== WHAT TO DO ==
From the line below containing "Image resolution: width=1000" to the final line, print each line exactly as written. No pictures belong in the copy.

(Saved data entries)
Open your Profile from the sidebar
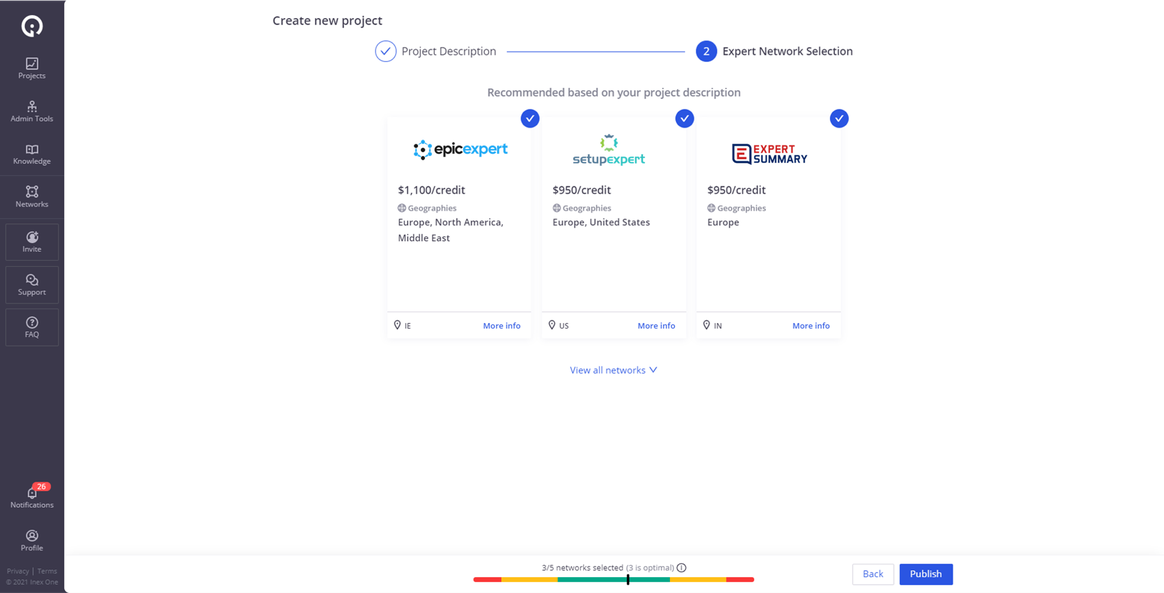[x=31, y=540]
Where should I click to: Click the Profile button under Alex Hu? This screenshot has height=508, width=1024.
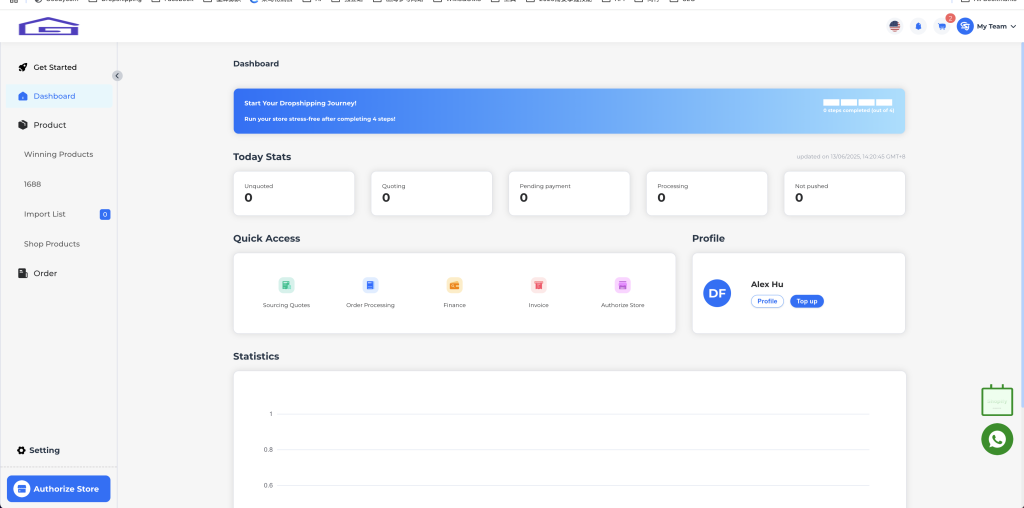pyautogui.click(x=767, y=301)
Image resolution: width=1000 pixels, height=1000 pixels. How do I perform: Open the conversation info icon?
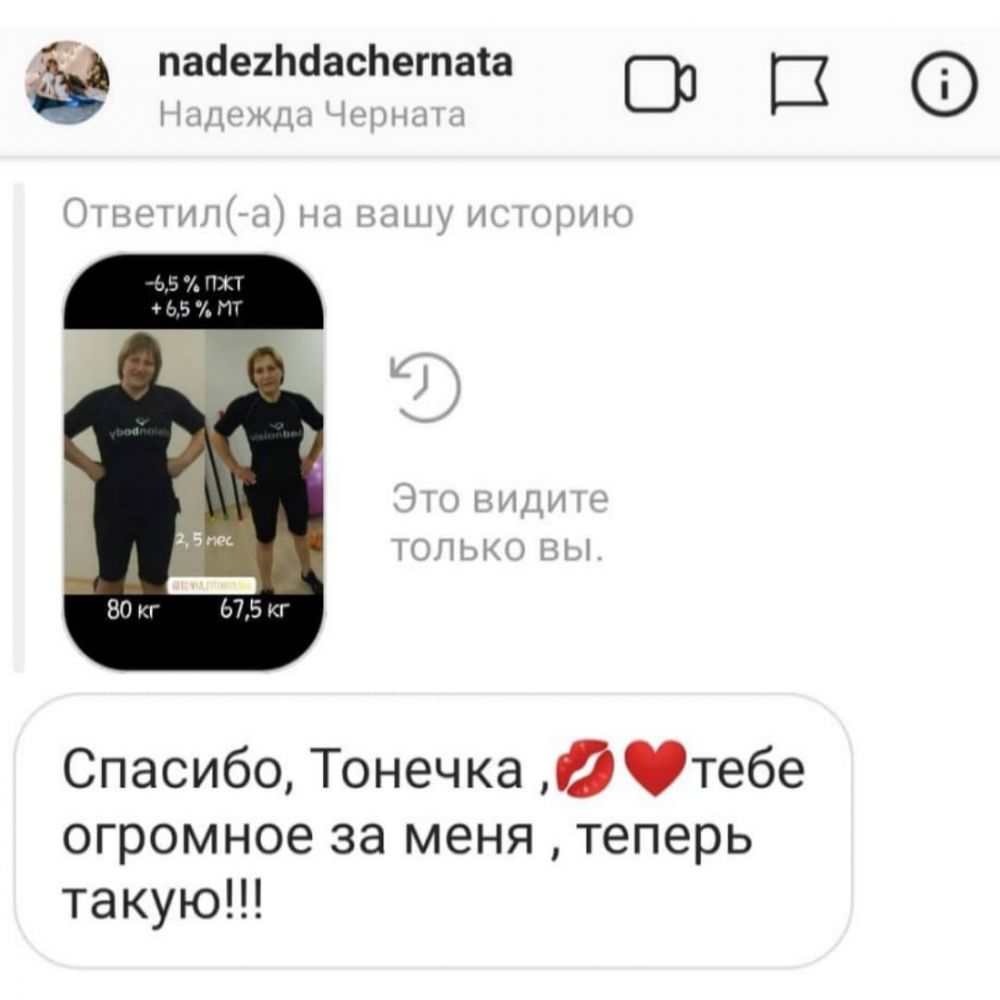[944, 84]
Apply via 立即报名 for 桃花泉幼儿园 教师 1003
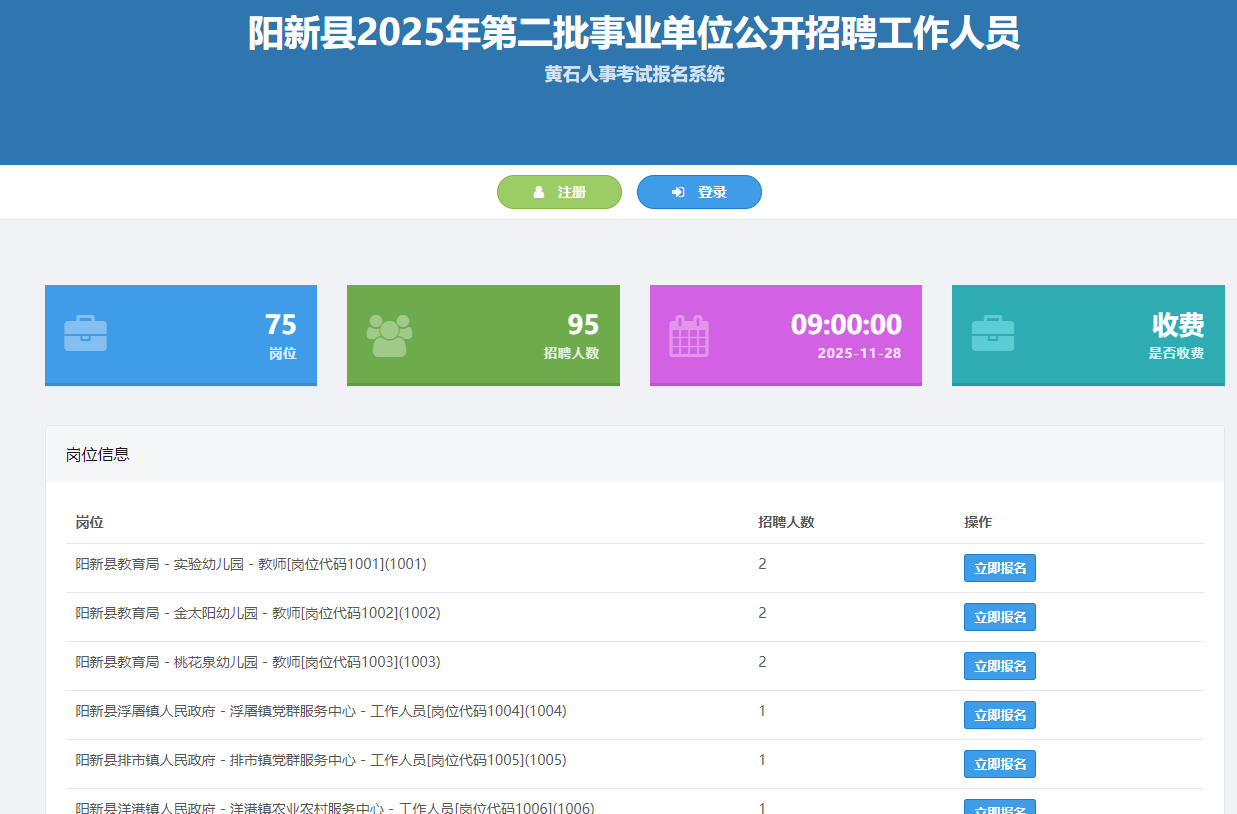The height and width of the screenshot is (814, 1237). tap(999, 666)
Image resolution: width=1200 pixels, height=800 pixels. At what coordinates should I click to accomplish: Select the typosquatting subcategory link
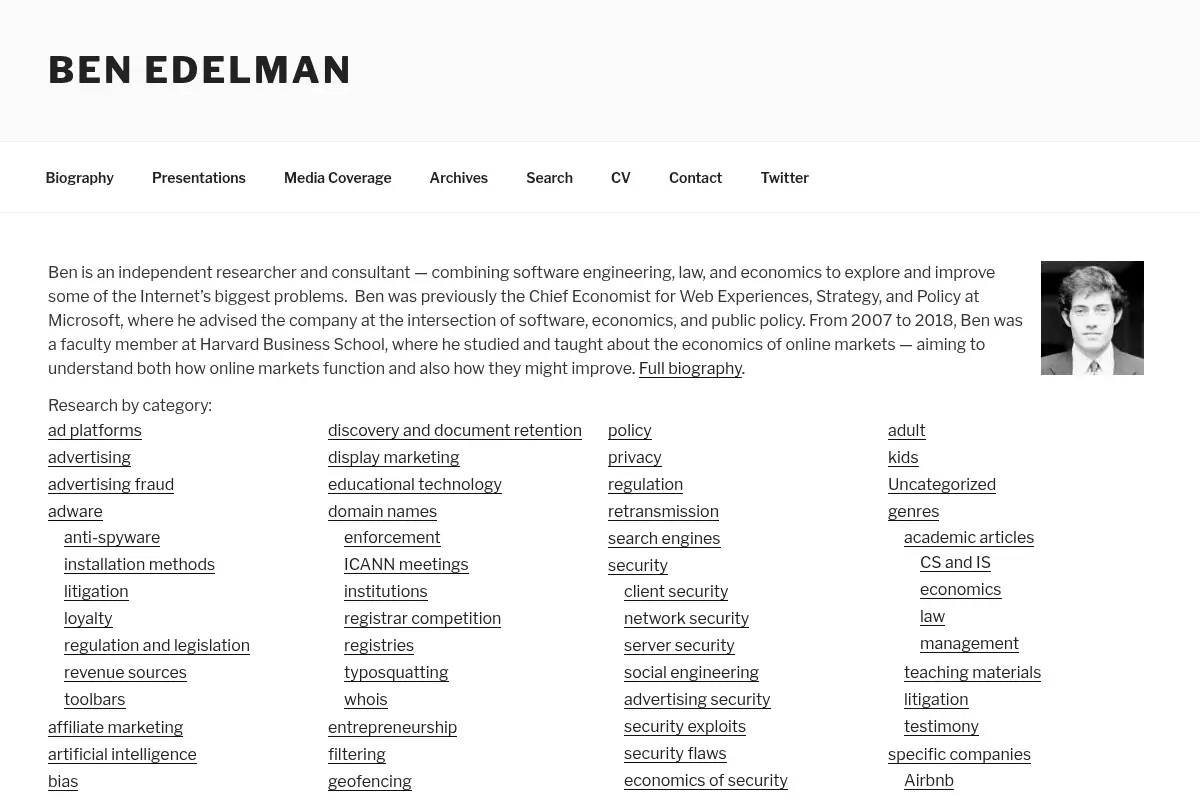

== REPLY ==
Image resolution: width=1000 pixels, height=1000 pixels. How do I perform: Open the conversation info icon?
[944, 84]
Apply via 立即报名 for 桃花泉幼儿园 教师 1003
The height and width of the screenshot is (814, 1237). tap(999, 666)
Image resolution: width=1200 pixels, height=800 pixels. At what coordinates should I click to accomplish: Select the typosquatting subcategory link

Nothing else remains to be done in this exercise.